HC Deb 18 February 1920 vol 125 cc893-4W

asked the President of the Board of Trade if he is aware of the time and trouble involved by the continuance of the requirement that transfer deeds shall be accompanied by declarations by both the transferor and the transferee that they are not persons resident or carrying on business in any country at war with Great Britain, or treated as an enemy under any proclamation relating to trading with the enemy, or mentioned, or a member of a body of persons mentioned, in the statutory list under the Trading with the Enemy (Statutory List) Proclamation, 1916 (No. 3), or an enemy subject within the meaning of The Trading with the Enemy Amendment Act, 1916, and that the transfer is not made for the benefit of any such person as aforesaid; and if he will say when it is proposed to discontinue the practice?
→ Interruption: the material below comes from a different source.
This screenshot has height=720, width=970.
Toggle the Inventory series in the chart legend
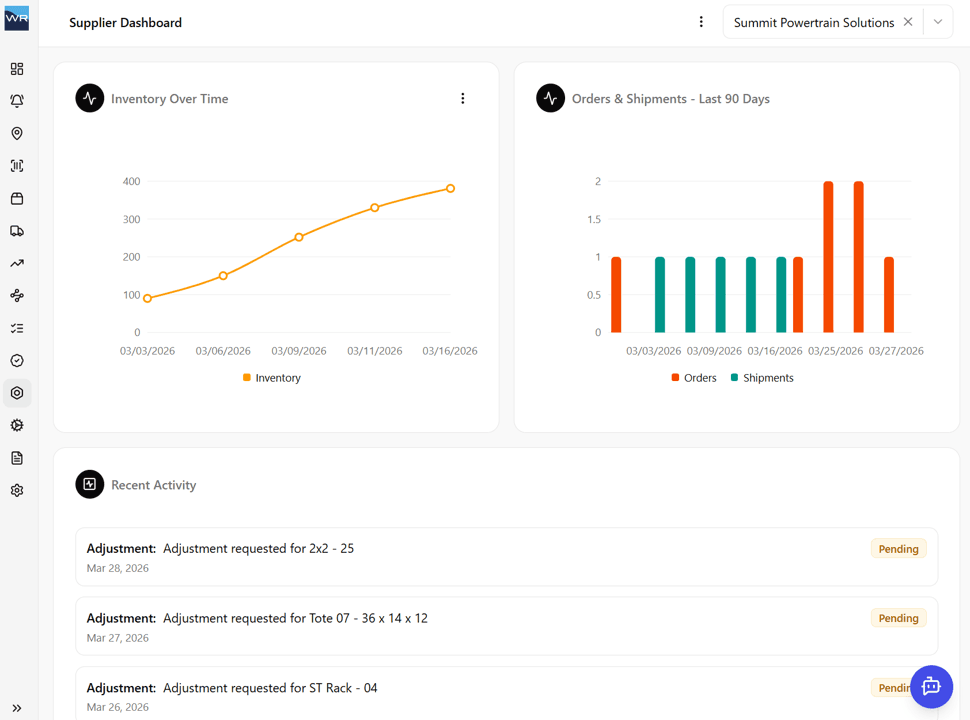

I am aware of the facts mentioned by my hon. Friend, and I welcome the opportunity of making a statement on the subject. As the House is aware, the property rights and interests in this country of enemy nationals are charged by the Treaties for the satisfaction of the claims of British nationals in respect of their property in enemy countries and debts owing to them by enemy nationals. For the purpose of securing the effectiveness of the charge, dealings in such property, rights and interests have boon prohibited by the Peace Treaty Order, 1919. The transferee will therefore require to be satisfied that the property to be transferred to him is not property dealings in which are illegal under the Peace Treaty Order or the Trading with the Enemy legislation. A state of peace is established at present only as regards Germany, but I understand that the Treasury is in communication with the Stock Exchange with a view to seeing whether, notwithstanding the continuance of the state of war with Austria-Hungary, Turkey, and Bulgaria, a simplified form of declaration to cover all cases could be accepted as sufficient protection.